▸ Passage shown:
According to the study, published in the journal Nature Communications, the molecule nsp10 modifies the viral mRNAs (which are blueprints for producing proteins) to mimic host cell's own mRNAs.
Scientists, including those of Indian-origin, have resolved the structure of a molecule which the novel coronavirus uses to make its genetic sequence seem like a part of the host’s own, an advance that may lead to the development of new antiviral drugs against COVID-19. According to the study, published in the journal Nature Communications, the molecule nsp10 modifies the viral mRNAs (which are blueprints for producing proteins) to mimic host cell’s own mRNAs. The researchers from the The University of Texas Health Science Center at San Antonio (UT Health San Antonio) in the US said by enabling this modification, nsp10 protects the virus from host cell immune response.
“It’s a camouflage. Because of the modifications, which fool the cell, the resulting viral messenger RNA is now considered as part of the cell’s own code and not foreign,” said Yogesh Gupta, a co-author of the study from UT Health San Antonio.
According to the researchers, deciphering the 3D structure of nsp16 paves the way for the design of new drugs against the novel coronavirus SARS-CoV-2, and other emerging coronavirus infections. These drugs, Gupta said can be designed to inhibit nsp16 from making the modifications, so that the host immune system would pounce on the invading virus, recognising it as foreign.

▸ Extracted material:
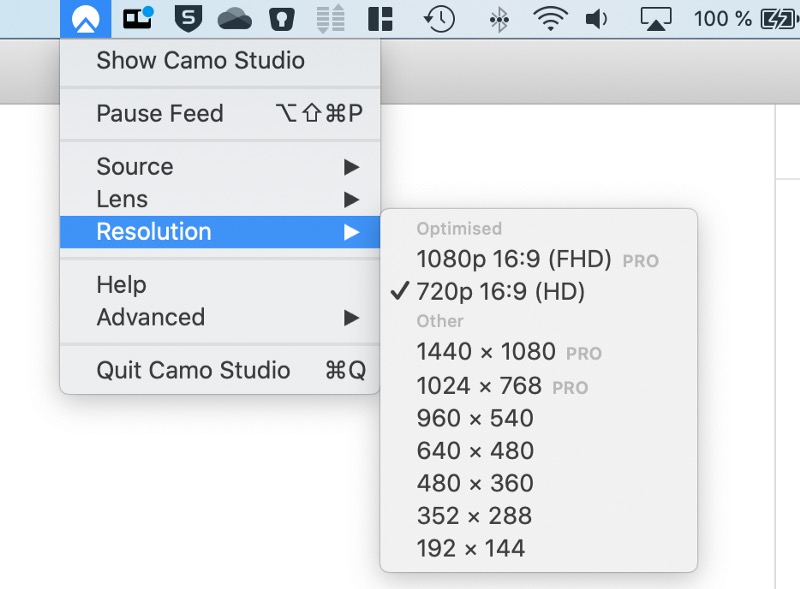Expand the Advanced submenu
This screenshot has width=800, height=589.
pyautogui.click(x=220, y=317)
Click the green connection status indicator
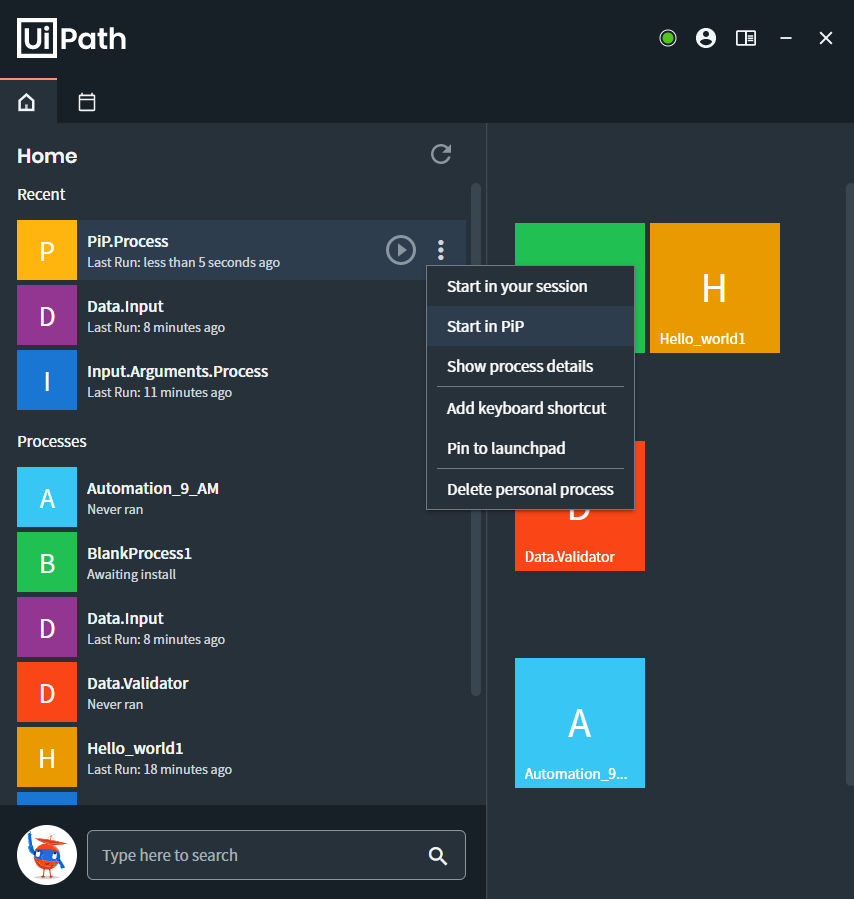 point(668,38)
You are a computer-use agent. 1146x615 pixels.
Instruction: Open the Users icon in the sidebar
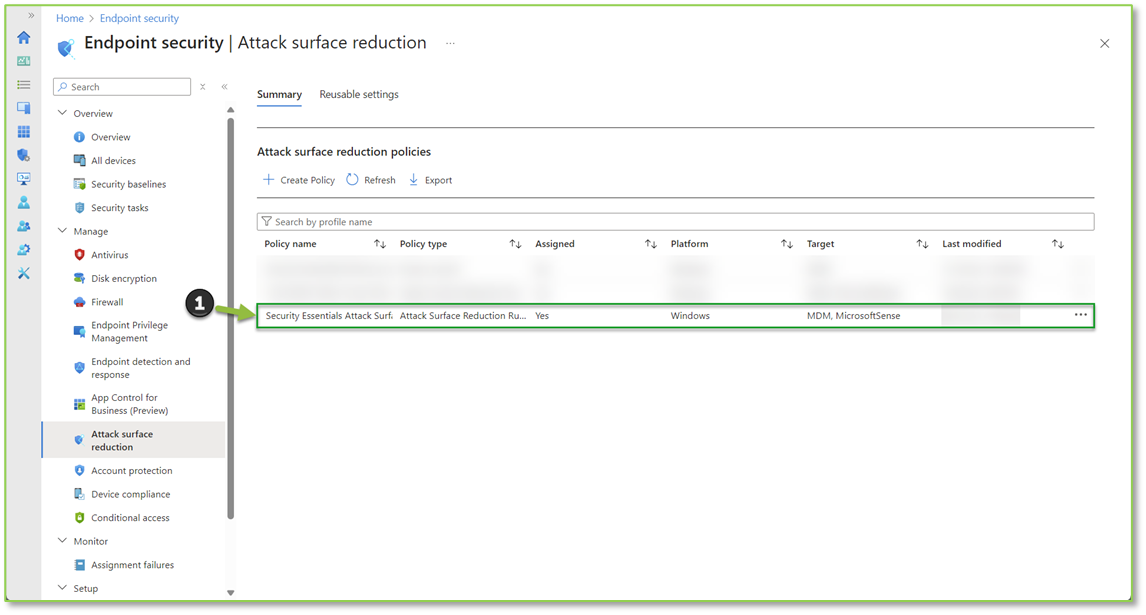pyautogui.click(x=23, y=203)
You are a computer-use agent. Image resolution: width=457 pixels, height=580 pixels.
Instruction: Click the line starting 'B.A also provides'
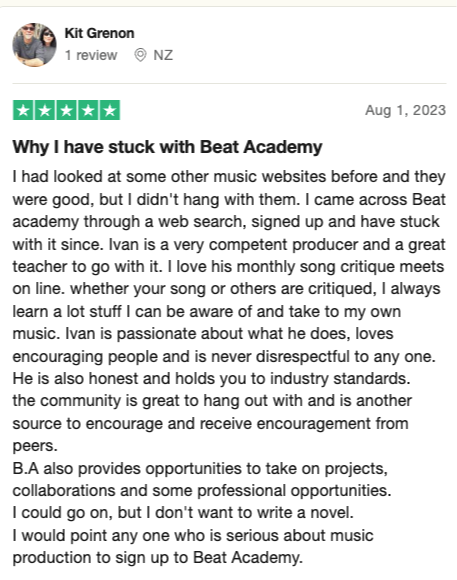coord(200,469)
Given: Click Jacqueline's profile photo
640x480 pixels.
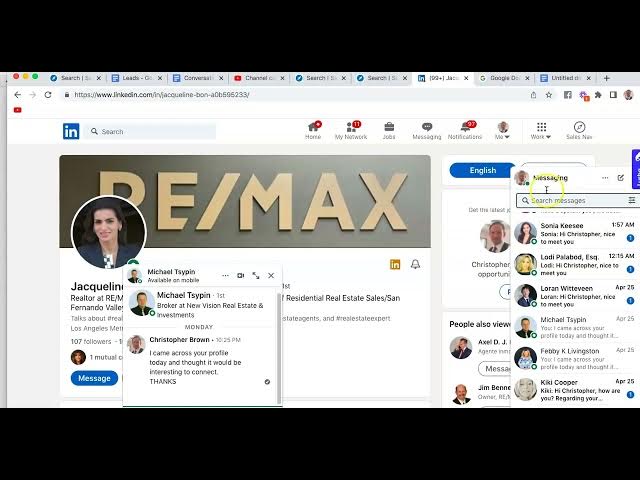Looking at the screenshot, I should pyautogui.click(x=108, y=233).
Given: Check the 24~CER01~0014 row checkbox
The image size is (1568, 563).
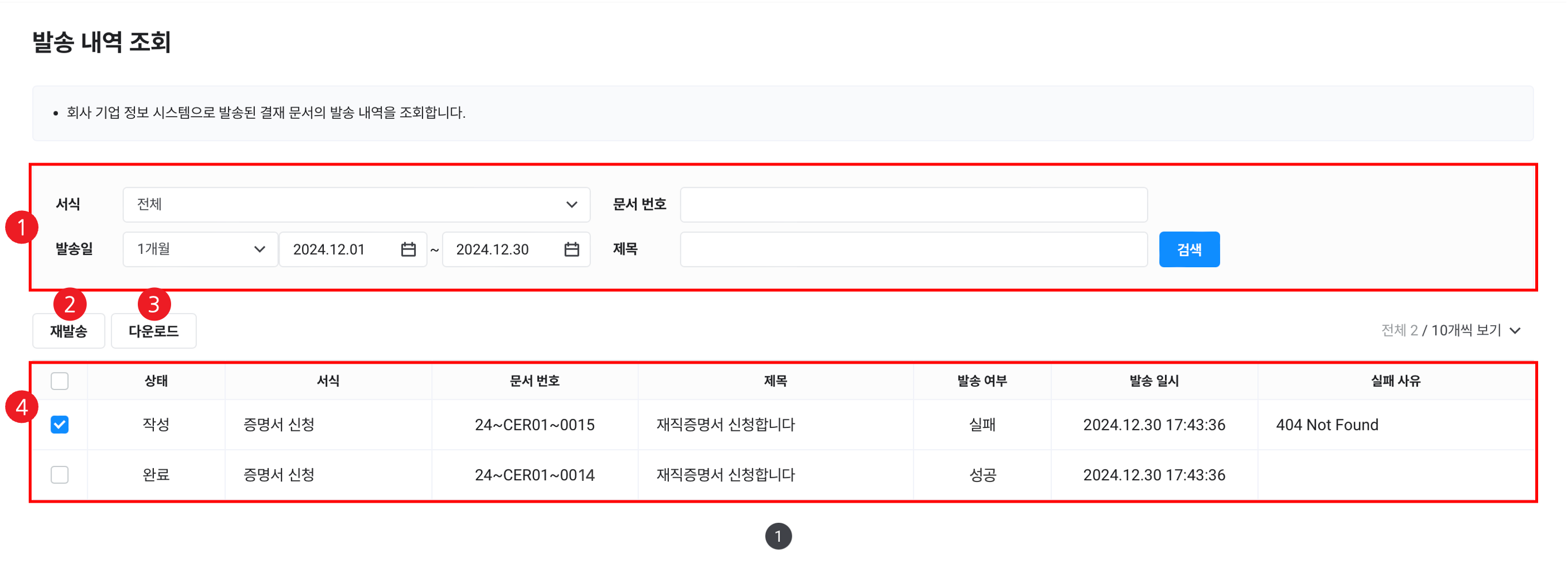Looking at the screenshot, I should (x=60, y=475).
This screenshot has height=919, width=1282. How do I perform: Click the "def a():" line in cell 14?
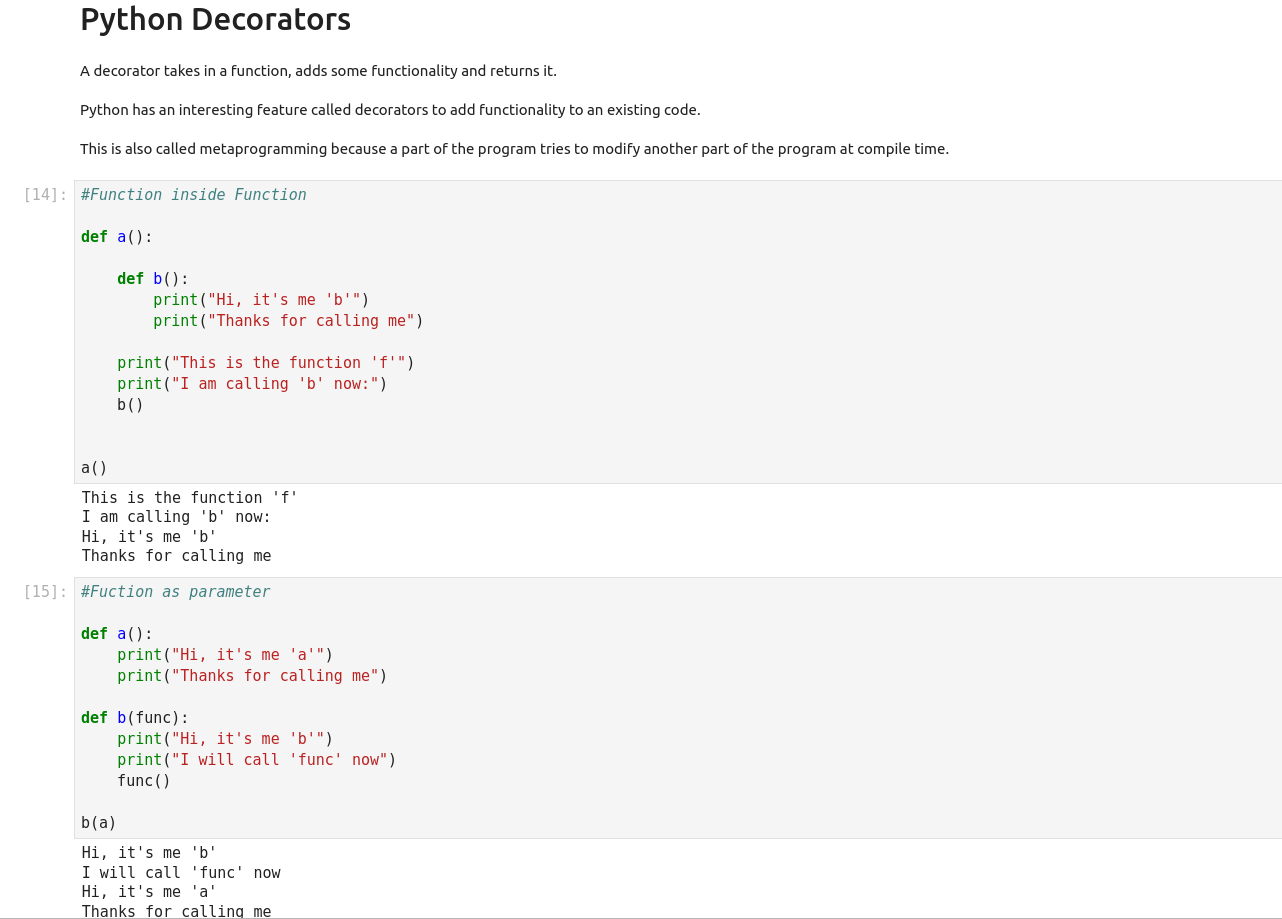pos(117,237)
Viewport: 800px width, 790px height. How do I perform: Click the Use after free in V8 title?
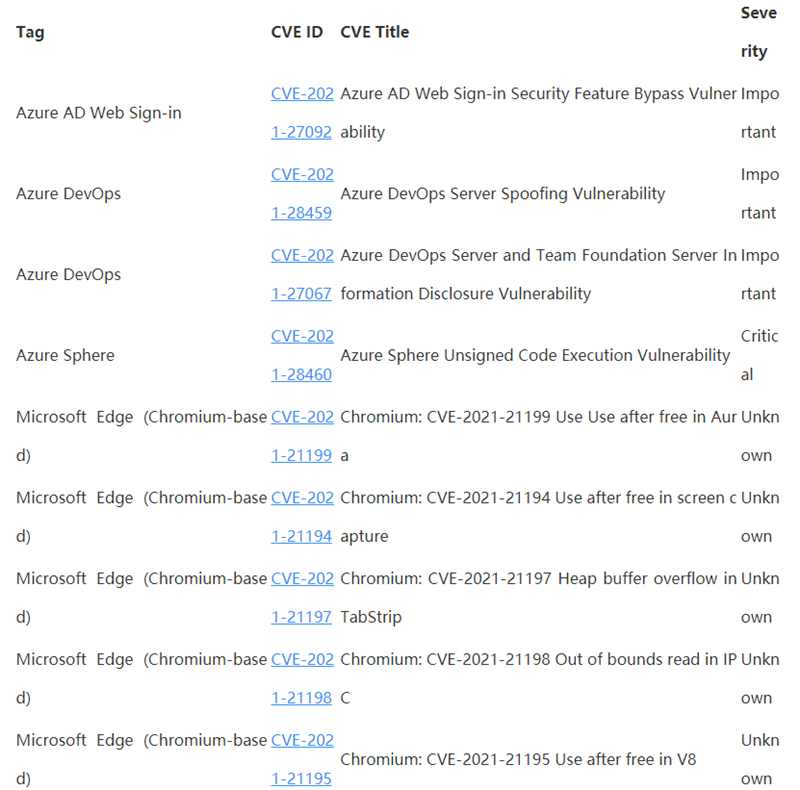point(518,760)
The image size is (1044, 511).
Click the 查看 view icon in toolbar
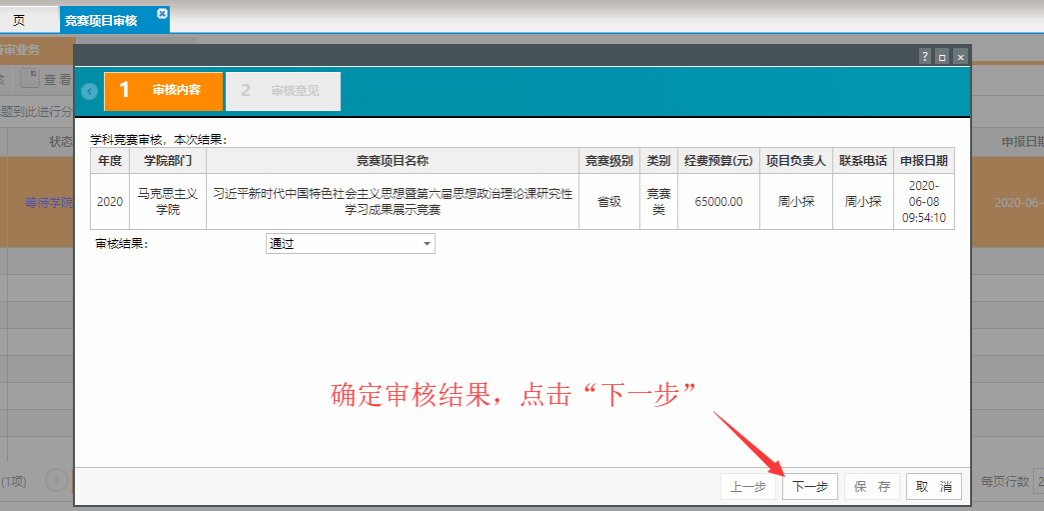click(31, 79)
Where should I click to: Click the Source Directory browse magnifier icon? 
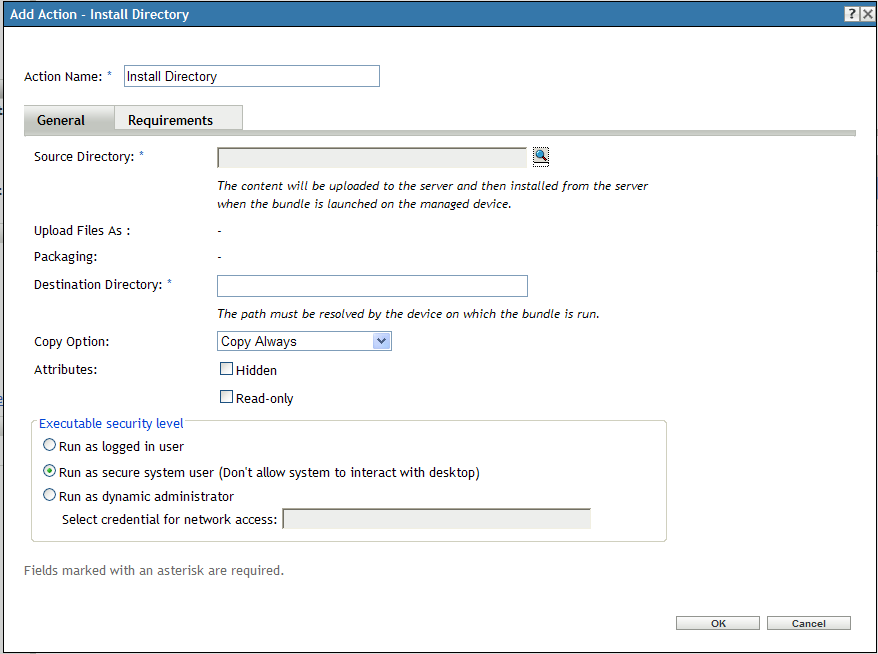(540, 156)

▸ Exercise requirements:
• a. According to the coronavirus article, which journal published the study?
• b. Reproduce the part of the coronavirus article between "According to the researchers, deciphering" and "it as foreign.", inclusive.

▸ Your responses:
• a. Nature Communications

• b.
According to the researchers, deciphering the 3D structure of nsp16 paves the way for the design of new drugs against the novel coronavirus SARS-CoV-2, and other emerging coronavirus infections. These drugs, Gupta said can be designed to inhibit nsp16 from making the modifications, so that the host immune system would pounce on the invading virus, recognising it as foreign.